Pixel coordinate grounding data

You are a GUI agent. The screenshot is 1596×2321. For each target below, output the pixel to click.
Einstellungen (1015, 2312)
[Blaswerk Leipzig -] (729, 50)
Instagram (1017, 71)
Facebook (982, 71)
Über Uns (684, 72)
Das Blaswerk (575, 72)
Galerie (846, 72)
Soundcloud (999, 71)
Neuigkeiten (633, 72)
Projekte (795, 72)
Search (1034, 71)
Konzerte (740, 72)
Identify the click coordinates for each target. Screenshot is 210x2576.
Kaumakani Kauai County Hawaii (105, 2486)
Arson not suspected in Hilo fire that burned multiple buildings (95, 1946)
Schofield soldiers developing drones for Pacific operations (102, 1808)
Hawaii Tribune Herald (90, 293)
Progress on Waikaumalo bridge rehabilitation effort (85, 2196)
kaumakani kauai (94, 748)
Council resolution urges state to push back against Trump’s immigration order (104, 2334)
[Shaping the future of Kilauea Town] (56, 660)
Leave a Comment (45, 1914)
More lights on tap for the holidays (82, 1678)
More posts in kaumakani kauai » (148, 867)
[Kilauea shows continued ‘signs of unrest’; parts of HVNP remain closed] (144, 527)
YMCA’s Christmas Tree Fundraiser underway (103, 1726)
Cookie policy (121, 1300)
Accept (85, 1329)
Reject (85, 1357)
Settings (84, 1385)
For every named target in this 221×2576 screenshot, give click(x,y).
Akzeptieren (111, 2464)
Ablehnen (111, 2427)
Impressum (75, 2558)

Task objective -> Go through the records above and copy each line exactly.

Answer to the exercise ->
You are a GUI agent. The screenshot is 1596×2321. For each target below, output the pixel to click.
Einstellungen (1015, 2312)
[Blaswerk Leipzig -] (729, 50)
Instagram (1017, 71)
Facebook (982, 71)
Über Uns (684, 72)
Das Blaswerk (575, 72)
Galerie (846, 72)
Soundcloud (999, 71)
Neuigkeiten (633, 72)
Projekte (795, 72)
Search (1034, 71)
Konzerte (740, 72)
Identify the click coordinates for each target. Screenshot is 210x2576.
Kaumakani Kauai County Hawaii (105, 2486)
Arson not suspected in Hilo fire that burned multiple buildings (95, 1946)
Schofield soldiers developing drones for Pacific operations (102, 1808)
Hawaii Tribune Herald (90, 293)
Progress on Waikaumalo bridge rehabilitation effort (85, 2196)
kaumakani kauai (94, 748)
Council resolution urges state to push back against Trump’s immigration order (104, 2334)
[Shaping the future of Kilauea Town] (56, 660)
Leave a Comment (45, 1914)
More lights on tap for the holidays (82, 1678)
More posts in kaumakani kauai » (148, 867)
[Kilauea shows continued ‘signs of unrest’; parts of HVNP remain closed] (144, 527)
YMCA’s Christmas Tree Fundraiser underway (103, 1726)
Cookie policy (121, 1300)
Accept (85, 1329)
Reject (85, 1357)
Settings (84, 1385)
For every named target in this 221×2576 screenshot, give click(x,y).
Akzeptieren (111, 2464)
Ablehnen (111, 2427)
Impressum (75, 2558)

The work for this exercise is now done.